→ **Instrucciones**:
Devuelve completo y sin ningún cambio el fragmento sobre Viaje al fondo de la noche.

→ **Fragmento del documento**:
------------------------
Resulta insólito que el protagonista de Viaje al fondo de la noche sea un cobarde o, por decirlo en sus propias palabras, un hombre que ama demasiado la vida como para perderla en la guerra, porque el protagonista habitual en este tipo de novelas solía ser un héroe, caracterizado por su valor en el campo de batalla, que es lo que la sociedad demanda, como escribe el propio Bardamu, ponderando la actitud de las enfermeras que trabajan en el bastión donde él convalece, precisamente a causa de su miedo a morir: “exigían héroes y quienes no lo eran del todo debían presentarse como tales o bien prepararse para sufrir el más ignominioso de los destinos”.

Al horror de la Guerra Mundial, le siguen, en este viaje continuo: el periodo de baja en París, donde se ve obligado a fingir para evitar ser enviado de nuevo al frente de batalla; la pobreza, el calor sofocante y las enfermedades de la selva africana, donde se siente solo; el aislamiento también en Nueva York, en medio de multitudes anónimas que se desplazan de un sitio a otro, y donde, como en toda América sólo hay o millonarios o muertos de hambre; y de vuelta en París, donde sobrevive ejerciendo la medicina, en un barrio marginal, en el que ni siquiera es capaz de cobrar sus honorarios. 

Como consecuencia de estas experiencias, aparecen de nuevo las reflexiones amargas: “A medida que te quedas en un sitio, las cosas y las personas se van destapando, pudriéndose, y se ponen a apestar a propósito para ti”. Y el hastío irresistible, que le lleva a plantearse las razones para seguir viviendo: “ánimo, Ferdinand, -me repetía a mí mismo, para alentarme-, a fuerza de verte echado a la calle en todas partes, seguro que acabarás descubriendo lo que da tanto miedo a esos todos, a todos esos cabrones, y que deben de encontrarse al fin de la noche. ¡Por eso, no van ellos hasta el fin de la noche”. Sólo encuentra un poco de paz y sentido a su vida en compañía de algunas mujeres, como Lola, la norteamericana que vino a ayudar a Francia, durante la Primera Guerra Mundial; y sobre todo Molly, una prostituta a la que conoce en su estancia en Detroit.
------------------------
→ **Datos proporcionados**:

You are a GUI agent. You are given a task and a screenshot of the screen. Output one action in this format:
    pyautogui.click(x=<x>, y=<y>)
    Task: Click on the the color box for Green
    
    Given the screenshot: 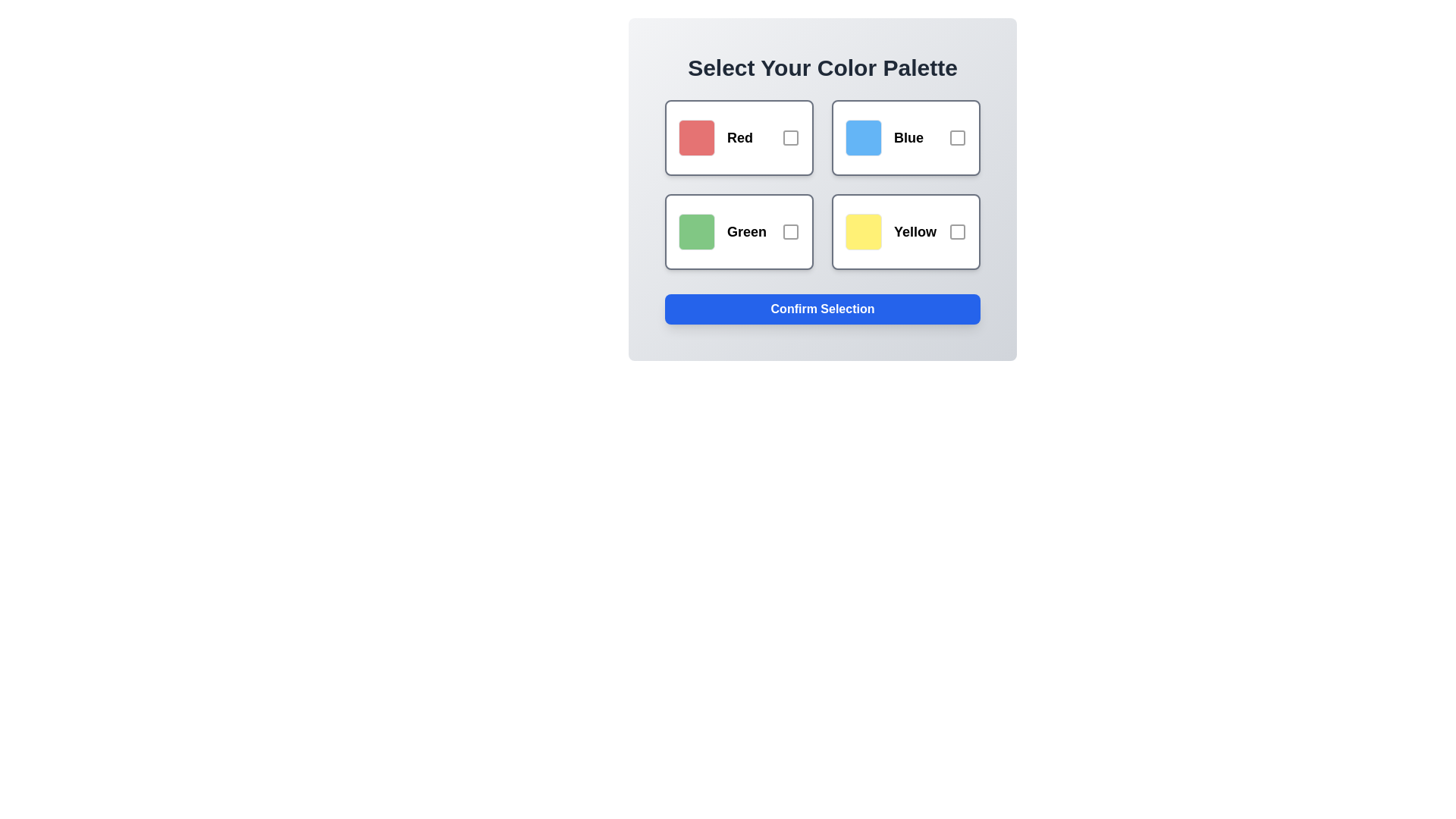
------------------------
→ **Resultado**:
Resulta insólito que el protagonista de Viaje al fondo de la noche sea un cobarde o, por decirlo en sus propias palabras, un hombre que ama demasiado la vida como para perderla en la guerra, porque el protagonista habitual en este tipo de novelas solía ser un héroe, caracterizado por su valor en el campo de batalla, que es lo que la sociedad demanda, como escribe el propio Bardamu, ponderando la actitud de las enfermeras que trabajan en el bastión donde él convalece, precisamente a causa de su miedo a morir: “exigían héroes y quienes no lo eran del todo debían presentarse como tales o bien prepararse para sufrir el más ignominioso de los destinos”.

Al horror de la Guerra Mundial, le siguen, en este viaje continuo: el periodo de baja en París, donde se ve obligado a fingir para evitar ser enviado de nuevo al frente de batalla; la pobreza, el calor sofocante y las enfermedades de la selva africana, donde se siente solo; el aislamiento también en Nueva York, en medio de multitudes anónimas que se desplazan de un sitio a otro, y donde, como en toda América sólo hay o millonarios o muertos de hambre; y de vuelta en París, donde sobrevive ejerciendo la medicina, en un barrio marginal, en el que ni siquiera es capaz de cobrar sus honorarios. 

Como consecuencia de estas experiencias, aparecen de nuevo las reflexiones amargas: “A medida que te quedas en un sitio, las cosas y las personas se van destapando, pudriéndose, y se ponen a apestar a propósito para ti”. Y el hastío irresistible, que le lleva a plantearse las razones para seguir viviendo: “ánimo, Ferdinand, -me repetía a mí mismo, para alentarme-, a fuerza de verte echado a la calle en todas partes, seguro que acabarás descubriendo lo que da tanto miedo a esos todos, a todos esos cabrones, y que deben de encontrarse al fin de la noche. ¡Por eso, no van ellos hasta el fin de la noche”. Sólo encuentra un poco de paz y sentido a su vida en compañía de algunas mujeres, como Lola, la norteamericana que vino a ayudar a Francia, durante la Primera Guerra Mundial; y sobre todo Molly, una prostituta a la que conoce en su estancia en Detroit.